Il Messaggero, 7 aprile 2015
La morte delle api. Non sopravvivono ai pesticidi, all’inquinamento e ai cambiamenti climatici: la «sindrome dello spopolamento degli alveari» mette a rischio l’agricoltura. In Italia, dal 2008, ce ne sono il 40 per cento in meno, così il governo corre ai ripari e dà il via al censimento di aziende e arnie per creare una vera anagrafe certificata
Per salvarle, intanto iniziamo a contarle. Di fronte alla strage delle api il governo Renzi è corso ai ripari istituendo, attraverso la collaborazione dei ministeri dell’Agricoltura e della Salute, la loro anagrafe. Tutto viene censito. Aziende e allevatori, numero delle arnie, compravendite, tracciabilità del miele, e in primo luogo eventuali malattie. Come l’ultima, una micidiale infezione causata dal parassita Aethina Tumida che quest’anno ha reso raro e costoso il miele genuino, la cui produzione nazionale è risultata dimezzata.
LE CAUSE
Le api scompaiono, vittime di quella che gli scienziati definiscono una vera “sindrome dello spopolamento degli alveari”, e il fenomeno, sempre più globale, ha bisogno di essere affrontato con una terapia d’urto, considerando la terribile coincidenza delle cause. La prima è sicuramente l’uso troppo diffuso e generalizzato dei pesticidi abbinato a un inquinamento fuori controllo ed ai cambiamenti climatici, la seconda è invece la malnutrizione degli insetti che così vivono meno, e infine contano le improvvise e misteriose infezioni come nel caso dell’Aethina Tumida. La strage pesa non solo dal punto di vista economico, con un intero settore dell’agricoltura entrato in crisi, ma più in generale per l’equilibrio dell’ecosistema: senza api, infatti, può scomparire quasi un terzo del cibo che consumiamo e ci sarebbe l’estinzione di diverse piante. Ecco perché le contromisure per salvare le api e la biodiversità che garantiscono saranno uno dei temi dell’Expo di Milano intitolata Nutrire il Pianeta.
NEGLI USA
Il primo leader che ha capito la gravità del problema è stato Barack Obama, pressato dalle grandi lobby degli agricoltori americani. Alla Casa Bianca sono arrivati i dossier: il 90 per cento delle coltivazioni del Nord America si fondano sull’impollinazione, l’80 delle mandorle vendute sui mercati di tutto il mondo arrivano dalla California e sono prodotte grazie alle api mentre le arnie si sono ridotte ad appena due milioni rispetto ai nove milioni degli anni Venti. La pressione pubblica è stata martellante, fino a provocare il presidente americano con domande molto efficaci: «Hai salvato le banche e lasci morire le api e la nostra agricoltura?» Obama ha così classificato la strage delle api come una calamità nazionale, e ha messo sul tavolo un pacchetto di interventi, tra i quali un censimento analogo a quello appena introdotto in Italia, per 50 miliardi di dollari. Una cifra che ha fatto felici agricoltori e ambientalisti ed è stata definita come la prima, vera e concreta misura green del presidente americano.
IN EUROPA
La catastrofe americana si somma agli allarmi che arrivano dall’Europa. In Francia, per esempio, i tassi di mortalità degli insetti impollinatori negli ultimi dieci anni hanno superato il 50 per cento. Nel Regno Unito la scomparsa delle api è prevista nel 2020, tra cinque anni. In Italia, dal 2008 il crollo delle api ha toccato il 40% scaricandosi sui fatturati dell’agricoltura locale laddove siamo il terzo Paese al mondo per produzioni legate all’apicoltura. E quest’anno, senza neanche saperlo, saremo costretti al miele cinese oppure di scarsa qualità nutrizionale e con enormi dosi di zucchero.

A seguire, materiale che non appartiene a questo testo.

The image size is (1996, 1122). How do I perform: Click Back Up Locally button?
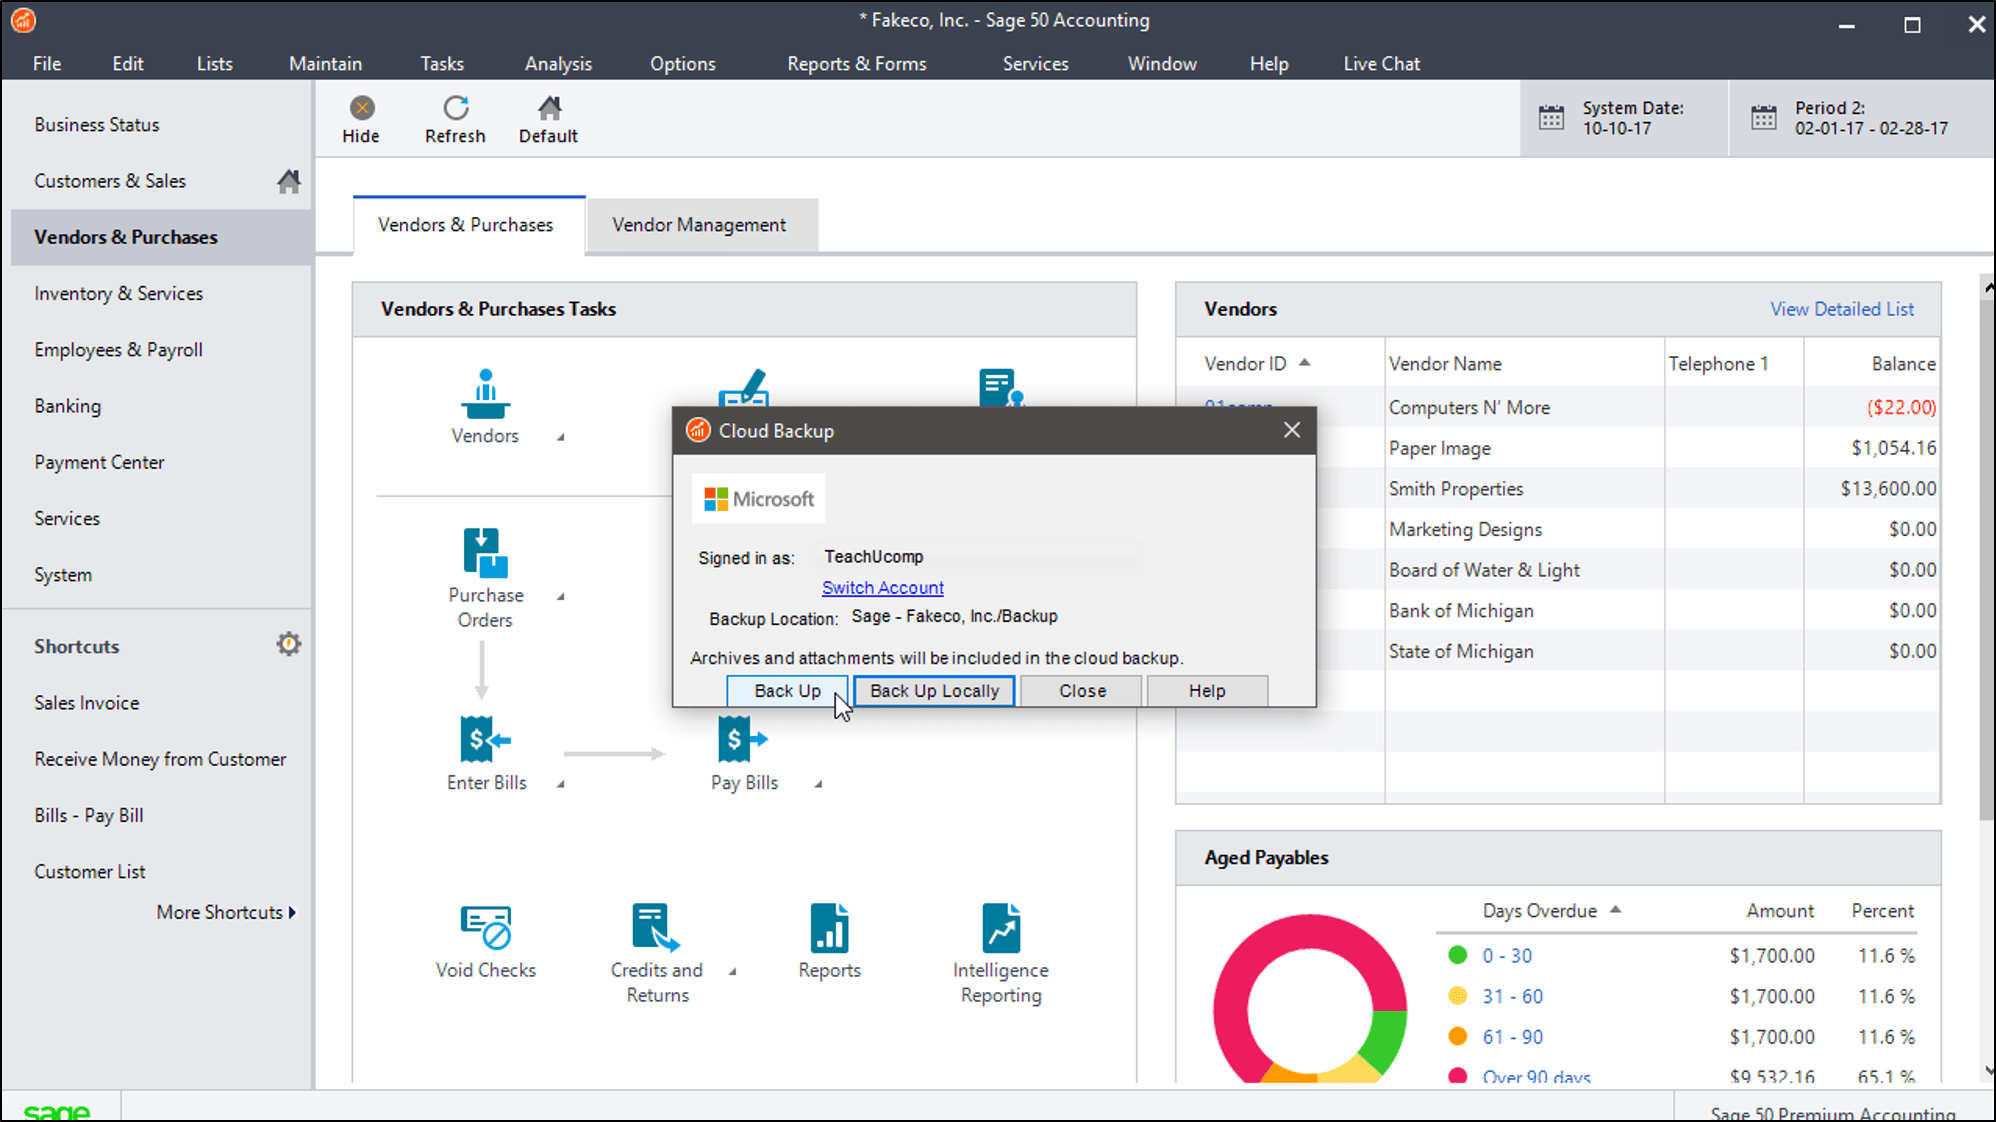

Mano a mano che le api sono andate scomparendo, all’ombra della strage è cresciuta una piccola industria dell’illegalità. A parte le contraffazioni, si sono infatti moltiplicati i furti delle arnie, diventate oggetti preziosi. Soltanto negli ultimi mesi sono stati rubati oltre 100mila alveari per un valore di decine di milioni di euro: un’arnia, infatti, contiene tra le 15mila e le 90mila api e vale dai 200 ai 400 euro. Un piccolo tesoro, perché ciascun alveare produce in media circa 40 chili di miele, ai quali bisogna aggiungere la pappa reale, il propoli e la cera. Un patrimonio che, auguriamoci, sarà più al sicuro con l’Anagrafe ministeriale e il relativo censimento dei produttori e degli alveari.